- Born: Kaimganj, Farrukhabad, Uttar Pradesh
- Spouse: Mrs. Parveen Alam
- Children: Dr. Kiran Alam Khan (Daughter) Dr. Shah Alam Khan (Son)
- Father: Gulam Rabbani Taban

= Iftikhar Alam Khan =

Indian museologist

Iftikhar Alam Khan (Born 17th January 1938) is an Indian museologist known for his work in reorganising natural history galleries of State Museum Lucknow, in its new building where he worked with architect Lawrence Wilfred "Laurie" Baker. He was also associated with National Museum of Natural History, New Delhi and Somali National Museum, Mogadishu. He is Founding Chairman of Department of Museology, A.M.U. Aligarh.

== Life and education ==
Iftikhar Alam Khan was born in Kaimganj, Farrukhabad, UP. After early schoolings in Kaimganj he joined Aligarh Muslim University from where he completed his MSc. Thereafter, he joined MS University Baroda for PG in Museology. Later, Alam completed his M.Phil. and PhD from AMU, Aligarh. In 1969 he received East West Center Scholarship to join East West Center at Honolulu Hawaii for completing his Management Training in Museology.
During his role as Director of Sir Syed Academy he developed interest in Syed’s work and since he has published 11 books.

== Professional works ==

- In 1970 he started Post Graduate Diploma in Museology at AMU, Aligarh.
- In 1973 he went on deputation to Government of India to serve National Museum of Natural History.
- 1976 he was appointed at Baghdad Natural History Research Center and Museum.
- 1979, he joined, Somali National Museum, Mogadishu Somalia.
- In 1988 he established Department of Museology at AMU Aligarh and served as its Head for 10 years.
- He retired from Department of Museology in 1998.
- Post retirement he served Director Sir Syed Academy from 1999-2001.

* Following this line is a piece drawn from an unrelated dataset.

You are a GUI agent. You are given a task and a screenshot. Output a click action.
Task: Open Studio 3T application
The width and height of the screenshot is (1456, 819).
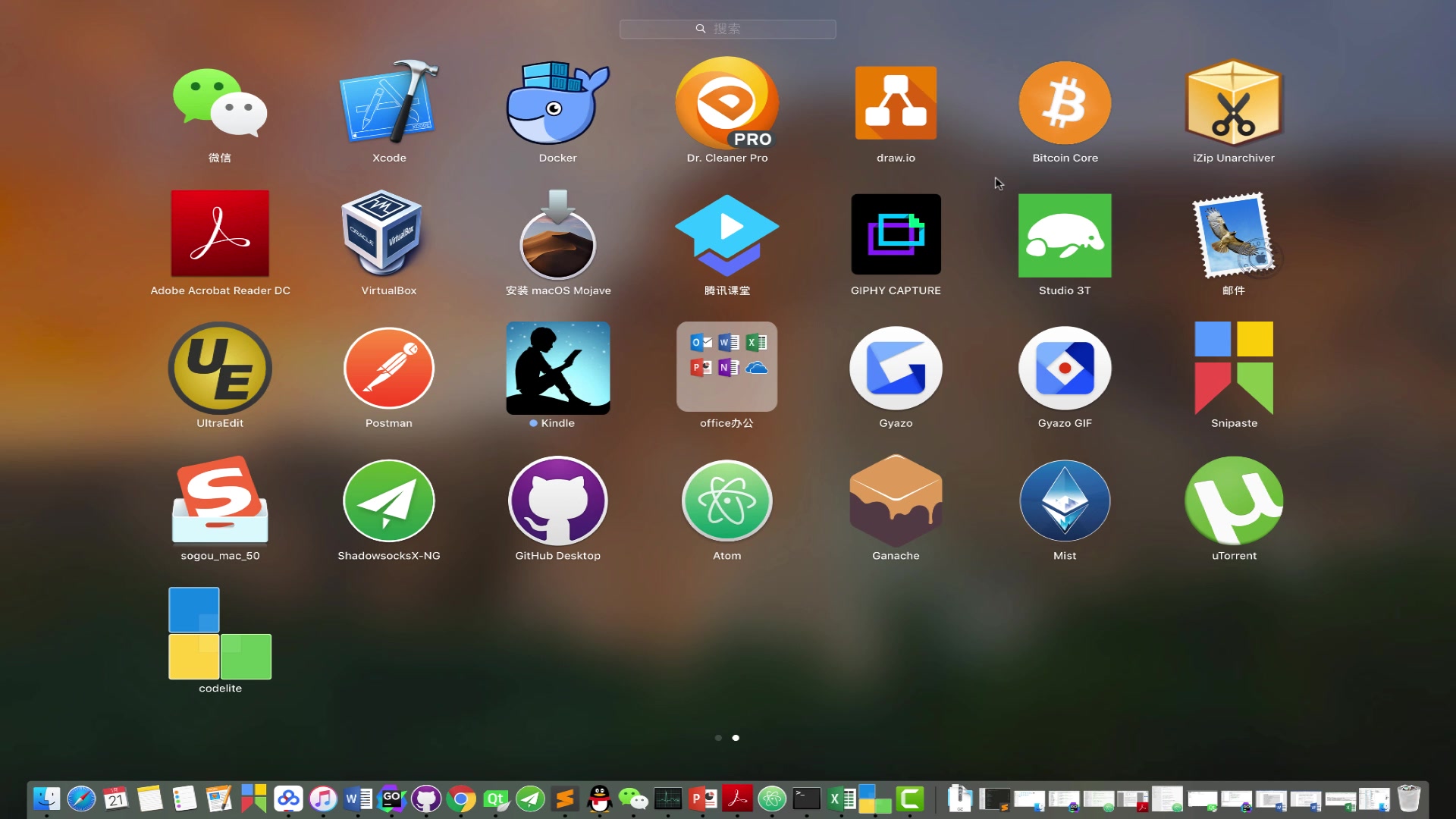point(1065,235)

== List of books (Urdu) ==

1. Sir Syed and Scientific Society, Maktaba Jamia 2000.
2. Sir Syed and the Art of Construction (History of MAO College through its Buildings), Sir Syed Academy Aligarh 2001.
3. The Story of Muslim University: Through its Buildings (1920 to 1947).
4. Sir Syed in Personal Life, Educational Book House 2006.
5. Months and Years of Sir Syed House (Post Syed Mahmood) Heritage Publications Aligarh 2008.
6. Sir Syed’s Movement: Political and Social Perspectives, Educational Book House Delhi 2010.
7. Sir Syed and Indian Agriculture Administration, Educational Publishing House, New Delhi 2014
8. Sir Syed Worldview on Education, Educational Publishing House, New Delhi 2017.
9. Sir Syed’s Liberal, Secular and Scientific Thinking, Educational Publishing House, New Delhi 2018.
10. Sir Syed and Modernism, Educational Publishing House, New Delhi, 2018.
11. History of University School (1875-1947), Educational Publishing House, New Delhi 2019.